The learning disability charity Mencap is urging businesses to consider people with learning disabilities as valuable employment candidates following unprecedented levels of vacancies across key sectors of the economy.

People with a learning disability have the lowest employment rate of any health condition or disability, with only a quarter (26.7%) in work. However, many people with learning disabilities want to work, but they face significant barriers which often prevent them from gaining employment.

The benefits of employment

Now, new research has revealed what people with a learning disability want when it comes to work, why so few people with a learning disability are able to access or maintain paid work, and what more can be done to help address these barriers.

The Work and Learning Disability Research report was commissioned by Mencap and conducted by the National Development Team for Inclusion (NDTi).
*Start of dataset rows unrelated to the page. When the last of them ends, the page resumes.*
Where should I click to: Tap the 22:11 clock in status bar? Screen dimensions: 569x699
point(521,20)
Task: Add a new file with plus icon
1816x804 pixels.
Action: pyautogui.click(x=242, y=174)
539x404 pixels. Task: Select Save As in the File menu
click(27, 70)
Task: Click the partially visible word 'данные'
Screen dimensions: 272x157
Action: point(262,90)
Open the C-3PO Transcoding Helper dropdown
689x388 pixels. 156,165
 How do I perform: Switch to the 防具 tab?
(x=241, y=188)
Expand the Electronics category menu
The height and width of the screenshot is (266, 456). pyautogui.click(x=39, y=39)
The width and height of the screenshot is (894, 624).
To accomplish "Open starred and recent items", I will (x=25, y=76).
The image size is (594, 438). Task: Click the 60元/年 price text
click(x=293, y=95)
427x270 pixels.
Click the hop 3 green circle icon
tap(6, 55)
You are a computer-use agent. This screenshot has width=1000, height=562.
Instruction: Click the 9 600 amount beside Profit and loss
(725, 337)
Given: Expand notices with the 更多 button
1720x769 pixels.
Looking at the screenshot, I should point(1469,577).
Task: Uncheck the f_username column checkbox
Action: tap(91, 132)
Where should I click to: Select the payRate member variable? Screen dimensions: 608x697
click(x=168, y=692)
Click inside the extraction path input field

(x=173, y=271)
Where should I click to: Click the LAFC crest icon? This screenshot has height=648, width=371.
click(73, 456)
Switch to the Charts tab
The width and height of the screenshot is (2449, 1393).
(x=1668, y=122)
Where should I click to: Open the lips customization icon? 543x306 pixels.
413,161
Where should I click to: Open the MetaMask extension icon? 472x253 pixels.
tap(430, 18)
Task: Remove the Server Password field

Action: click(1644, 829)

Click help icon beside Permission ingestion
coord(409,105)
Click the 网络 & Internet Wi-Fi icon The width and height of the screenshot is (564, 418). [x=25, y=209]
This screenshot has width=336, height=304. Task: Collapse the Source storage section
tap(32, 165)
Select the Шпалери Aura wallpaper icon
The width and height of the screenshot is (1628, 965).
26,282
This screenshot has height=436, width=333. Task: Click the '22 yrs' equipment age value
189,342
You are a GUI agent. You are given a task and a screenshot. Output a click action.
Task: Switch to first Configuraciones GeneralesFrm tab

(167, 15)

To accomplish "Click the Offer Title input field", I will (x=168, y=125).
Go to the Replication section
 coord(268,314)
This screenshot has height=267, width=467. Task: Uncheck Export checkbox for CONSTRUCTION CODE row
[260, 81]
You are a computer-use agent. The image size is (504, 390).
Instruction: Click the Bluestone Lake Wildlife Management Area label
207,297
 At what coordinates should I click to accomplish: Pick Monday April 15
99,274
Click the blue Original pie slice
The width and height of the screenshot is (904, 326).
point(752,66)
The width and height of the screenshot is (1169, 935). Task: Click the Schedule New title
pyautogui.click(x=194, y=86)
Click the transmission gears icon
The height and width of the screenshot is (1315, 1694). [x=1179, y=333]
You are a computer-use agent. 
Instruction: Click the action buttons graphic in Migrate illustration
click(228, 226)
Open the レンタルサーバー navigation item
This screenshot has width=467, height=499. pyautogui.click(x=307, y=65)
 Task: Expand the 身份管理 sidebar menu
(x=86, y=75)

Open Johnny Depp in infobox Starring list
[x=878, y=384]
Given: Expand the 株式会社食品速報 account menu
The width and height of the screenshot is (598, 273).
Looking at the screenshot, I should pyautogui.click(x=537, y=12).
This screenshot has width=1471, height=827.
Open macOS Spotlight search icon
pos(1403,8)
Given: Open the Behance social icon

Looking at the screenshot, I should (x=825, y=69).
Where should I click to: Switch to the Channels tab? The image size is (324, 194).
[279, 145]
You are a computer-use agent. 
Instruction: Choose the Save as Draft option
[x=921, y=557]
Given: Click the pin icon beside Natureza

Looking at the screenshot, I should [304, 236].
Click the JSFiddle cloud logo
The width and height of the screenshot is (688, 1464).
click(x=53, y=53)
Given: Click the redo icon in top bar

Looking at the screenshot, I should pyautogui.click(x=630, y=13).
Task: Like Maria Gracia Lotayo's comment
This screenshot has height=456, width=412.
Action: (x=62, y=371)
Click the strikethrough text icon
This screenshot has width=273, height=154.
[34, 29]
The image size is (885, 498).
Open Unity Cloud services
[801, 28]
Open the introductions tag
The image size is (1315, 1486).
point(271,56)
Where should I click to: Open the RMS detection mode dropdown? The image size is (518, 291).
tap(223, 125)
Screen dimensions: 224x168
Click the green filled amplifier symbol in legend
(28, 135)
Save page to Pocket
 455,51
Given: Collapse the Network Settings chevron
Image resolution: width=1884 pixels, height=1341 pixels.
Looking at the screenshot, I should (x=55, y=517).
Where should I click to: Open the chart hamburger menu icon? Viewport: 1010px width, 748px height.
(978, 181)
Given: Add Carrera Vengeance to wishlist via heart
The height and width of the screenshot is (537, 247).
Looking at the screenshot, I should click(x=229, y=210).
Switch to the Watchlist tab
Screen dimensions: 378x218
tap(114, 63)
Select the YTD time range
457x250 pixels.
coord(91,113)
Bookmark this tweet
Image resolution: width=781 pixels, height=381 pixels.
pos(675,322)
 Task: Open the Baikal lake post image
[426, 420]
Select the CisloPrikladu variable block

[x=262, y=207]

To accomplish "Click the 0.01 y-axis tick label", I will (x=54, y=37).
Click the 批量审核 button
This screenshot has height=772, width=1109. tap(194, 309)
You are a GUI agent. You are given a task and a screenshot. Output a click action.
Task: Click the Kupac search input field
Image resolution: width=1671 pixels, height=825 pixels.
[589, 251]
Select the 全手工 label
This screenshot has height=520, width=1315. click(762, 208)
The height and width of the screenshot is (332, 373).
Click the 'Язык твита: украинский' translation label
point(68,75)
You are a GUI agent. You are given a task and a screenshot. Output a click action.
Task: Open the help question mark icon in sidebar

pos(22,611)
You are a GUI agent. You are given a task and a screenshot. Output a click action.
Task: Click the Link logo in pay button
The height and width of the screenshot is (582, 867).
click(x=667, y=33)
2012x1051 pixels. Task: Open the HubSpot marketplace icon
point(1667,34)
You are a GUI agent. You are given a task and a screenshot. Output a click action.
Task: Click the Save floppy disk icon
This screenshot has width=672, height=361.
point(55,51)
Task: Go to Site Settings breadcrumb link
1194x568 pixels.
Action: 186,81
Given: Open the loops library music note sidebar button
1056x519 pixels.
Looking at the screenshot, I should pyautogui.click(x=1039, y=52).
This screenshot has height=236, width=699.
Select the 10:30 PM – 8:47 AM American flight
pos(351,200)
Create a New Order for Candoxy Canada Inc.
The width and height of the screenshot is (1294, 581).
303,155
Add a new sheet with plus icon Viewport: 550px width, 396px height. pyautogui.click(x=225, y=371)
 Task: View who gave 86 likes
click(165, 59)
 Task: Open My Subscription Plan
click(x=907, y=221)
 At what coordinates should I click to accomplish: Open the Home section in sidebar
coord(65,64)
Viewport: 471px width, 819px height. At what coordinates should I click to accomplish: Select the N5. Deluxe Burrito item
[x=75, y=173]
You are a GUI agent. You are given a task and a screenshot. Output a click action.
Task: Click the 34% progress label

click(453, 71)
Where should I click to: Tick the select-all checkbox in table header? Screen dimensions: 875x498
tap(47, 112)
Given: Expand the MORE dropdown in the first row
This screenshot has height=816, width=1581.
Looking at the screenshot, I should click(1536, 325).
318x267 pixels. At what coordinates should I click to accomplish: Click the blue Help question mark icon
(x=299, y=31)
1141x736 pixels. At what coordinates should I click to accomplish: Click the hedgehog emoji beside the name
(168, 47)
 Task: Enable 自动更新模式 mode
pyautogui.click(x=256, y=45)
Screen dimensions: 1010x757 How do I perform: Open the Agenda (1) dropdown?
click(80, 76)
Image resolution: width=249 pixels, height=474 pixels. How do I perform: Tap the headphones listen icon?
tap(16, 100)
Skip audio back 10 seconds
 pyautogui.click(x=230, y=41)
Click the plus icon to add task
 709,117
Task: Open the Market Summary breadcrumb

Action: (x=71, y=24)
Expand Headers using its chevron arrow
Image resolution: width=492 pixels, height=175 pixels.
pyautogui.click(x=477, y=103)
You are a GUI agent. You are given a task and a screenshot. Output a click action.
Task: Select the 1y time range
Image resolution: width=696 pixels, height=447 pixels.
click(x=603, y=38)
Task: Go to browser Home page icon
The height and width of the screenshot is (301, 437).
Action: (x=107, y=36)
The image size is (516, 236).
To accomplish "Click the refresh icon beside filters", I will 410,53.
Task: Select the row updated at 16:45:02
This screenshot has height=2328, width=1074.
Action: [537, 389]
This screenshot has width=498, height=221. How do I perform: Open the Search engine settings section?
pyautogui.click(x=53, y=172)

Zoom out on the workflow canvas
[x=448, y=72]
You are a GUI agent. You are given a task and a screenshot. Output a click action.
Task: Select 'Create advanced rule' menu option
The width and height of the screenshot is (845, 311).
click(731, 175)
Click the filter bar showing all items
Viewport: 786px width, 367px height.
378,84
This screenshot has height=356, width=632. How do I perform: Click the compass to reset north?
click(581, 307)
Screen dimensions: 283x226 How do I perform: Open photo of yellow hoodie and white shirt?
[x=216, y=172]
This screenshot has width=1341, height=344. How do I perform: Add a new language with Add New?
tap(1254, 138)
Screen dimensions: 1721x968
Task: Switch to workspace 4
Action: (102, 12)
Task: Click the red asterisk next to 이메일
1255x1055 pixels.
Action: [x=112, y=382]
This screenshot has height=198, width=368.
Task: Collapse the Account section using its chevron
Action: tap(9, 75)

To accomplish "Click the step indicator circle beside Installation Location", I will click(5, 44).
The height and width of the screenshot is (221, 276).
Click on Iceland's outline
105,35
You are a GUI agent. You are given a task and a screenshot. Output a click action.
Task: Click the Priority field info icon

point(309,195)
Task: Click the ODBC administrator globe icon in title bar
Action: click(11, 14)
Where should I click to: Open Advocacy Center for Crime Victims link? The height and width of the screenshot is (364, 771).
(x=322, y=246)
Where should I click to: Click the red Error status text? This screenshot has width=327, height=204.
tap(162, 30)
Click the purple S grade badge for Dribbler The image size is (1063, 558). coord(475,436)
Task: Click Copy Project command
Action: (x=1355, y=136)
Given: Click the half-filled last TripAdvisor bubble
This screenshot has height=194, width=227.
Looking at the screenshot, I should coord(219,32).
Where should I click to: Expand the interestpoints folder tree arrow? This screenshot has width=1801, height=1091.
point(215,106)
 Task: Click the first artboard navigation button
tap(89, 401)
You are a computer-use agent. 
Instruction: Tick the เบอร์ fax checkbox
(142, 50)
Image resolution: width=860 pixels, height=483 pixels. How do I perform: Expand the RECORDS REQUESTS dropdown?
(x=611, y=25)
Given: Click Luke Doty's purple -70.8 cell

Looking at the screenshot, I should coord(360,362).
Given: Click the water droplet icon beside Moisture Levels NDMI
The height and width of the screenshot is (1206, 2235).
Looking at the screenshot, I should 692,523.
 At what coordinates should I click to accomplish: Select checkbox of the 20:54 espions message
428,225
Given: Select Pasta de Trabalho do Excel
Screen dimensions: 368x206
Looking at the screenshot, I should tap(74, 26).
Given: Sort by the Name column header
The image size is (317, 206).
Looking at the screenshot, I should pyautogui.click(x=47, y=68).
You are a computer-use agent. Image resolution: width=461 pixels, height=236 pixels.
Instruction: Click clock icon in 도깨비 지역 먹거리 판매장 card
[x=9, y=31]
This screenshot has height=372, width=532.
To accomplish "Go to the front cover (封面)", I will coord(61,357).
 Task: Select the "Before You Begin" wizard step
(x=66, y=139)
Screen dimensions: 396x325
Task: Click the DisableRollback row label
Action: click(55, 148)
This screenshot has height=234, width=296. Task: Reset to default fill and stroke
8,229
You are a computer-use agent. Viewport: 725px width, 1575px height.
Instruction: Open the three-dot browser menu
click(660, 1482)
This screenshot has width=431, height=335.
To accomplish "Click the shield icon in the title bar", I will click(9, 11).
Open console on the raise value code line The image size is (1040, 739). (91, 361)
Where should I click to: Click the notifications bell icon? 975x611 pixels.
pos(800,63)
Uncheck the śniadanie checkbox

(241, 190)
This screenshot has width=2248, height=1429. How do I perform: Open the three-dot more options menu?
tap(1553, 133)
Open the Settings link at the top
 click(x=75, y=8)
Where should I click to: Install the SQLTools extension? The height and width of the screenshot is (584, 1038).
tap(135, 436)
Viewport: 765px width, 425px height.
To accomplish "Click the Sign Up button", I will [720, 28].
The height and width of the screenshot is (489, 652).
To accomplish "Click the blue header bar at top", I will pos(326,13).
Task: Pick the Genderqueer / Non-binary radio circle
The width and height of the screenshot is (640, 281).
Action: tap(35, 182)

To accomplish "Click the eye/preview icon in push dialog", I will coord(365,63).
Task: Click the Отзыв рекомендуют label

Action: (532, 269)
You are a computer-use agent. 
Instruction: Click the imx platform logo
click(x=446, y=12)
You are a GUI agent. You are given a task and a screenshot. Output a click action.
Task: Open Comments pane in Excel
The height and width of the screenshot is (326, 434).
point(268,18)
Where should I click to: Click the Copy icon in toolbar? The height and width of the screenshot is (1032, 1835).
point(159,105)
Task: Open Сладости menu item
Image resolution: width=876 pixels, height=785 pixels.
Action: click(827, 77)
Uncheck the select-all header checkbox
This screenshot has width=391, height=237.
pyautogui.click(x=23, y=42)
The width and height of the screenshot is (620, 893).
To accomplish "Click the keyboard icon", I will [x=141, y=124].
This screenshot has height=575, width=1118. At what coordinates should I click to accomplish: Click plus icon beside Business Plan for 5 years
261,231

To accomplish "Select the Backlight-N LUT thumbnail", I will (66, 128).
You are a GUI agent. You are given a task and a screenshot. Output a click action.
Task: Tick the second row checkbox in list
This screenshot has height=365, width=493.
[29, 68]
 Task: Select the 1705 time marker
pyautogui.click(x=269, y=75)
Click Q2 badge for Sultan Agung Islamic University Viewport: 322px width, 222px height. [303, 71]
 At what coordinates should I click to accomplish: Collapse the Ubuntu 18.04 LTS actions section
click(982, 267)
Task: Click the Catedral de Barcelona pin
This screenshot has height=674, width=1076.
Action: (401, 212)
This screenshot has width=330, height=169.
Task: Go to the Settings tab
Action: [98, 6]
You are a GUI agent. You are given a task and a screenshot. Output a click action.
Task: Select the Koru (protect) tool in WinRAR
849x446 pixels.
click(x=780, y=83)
In total, 52 people with learning disabilities were included in the research, and focus groups, surveys and interviews were conducted with each participant. The research found that:

  • People with learning disabilities had a wide variety of career aspirations
  • The vast majority wanted to be in paid work (86%)
  • The three best things about work were found to be earning money (49%), helping other people (38%) and learning new skills (36%).

The participants also discussed the various benefits of work and how it improved their lives. They said work offered:

  • Social opportunities: a way to meet new people and work as part of a team
  • A way to pursue and interest or passion, which made people feel good about themselves
  • A way to learn and develop new skills.

Job application forms often inaccessible

Despite these benefits, the report found that the barriers and problems faced by people with a learning disability are so prevalent that many find it impossible to get work and others leave because of poor experiences.

The report findings also highlight how an over-complex benefits system is a significant obstacle for many people surveyed, and often, the application process itself is a problem.

Indeed, roughly a quarter (23%) of the people without a job who would like a paid job said inaccessible application forms were one of the key obstacles preventing them getting work.

And when people with learning disabilities do manage to get past the inaccessible application forms, response and feedback rates are low.

Zeeshan Sharif, an employment case worker for Mencap who supports people with a learning disability to find a job says often, the people she supports apply for hundreds of jobs every week, yet they rarely receive any form of feedback.

“I’ve noticed people who don’t disclose their learning disability on applications tend to get more opportunities,” she said.

People with a learning disability make “exceptional, dedicated, hardworking employees”

Now, Jackie O’Sullivan, acting Chief Executive at Mencap, is urging employers to “realise the potential of people with a learning disability as employees.”

“We hear of many brands and companies developing corporate values about inclusivity and equality. It would be great to see them really putting this into action and show their commitment to diversity in the workplace. Now more than ever, with so many jobs unfilled, it makes sense for companies to open their minds – and their doors – to a new workforce.

“The hospitality industry for example has been severely impacted by labour shortages since the pandemic, yet more than a third (36%) of people we surveyed who don’t have a paid job said they wanted to work in in a bar, restaurant, café or hotel.

“With the right support, people with a learning disability make exceptional, dedicated, hardworking employees who add real value to an organisation,” she said.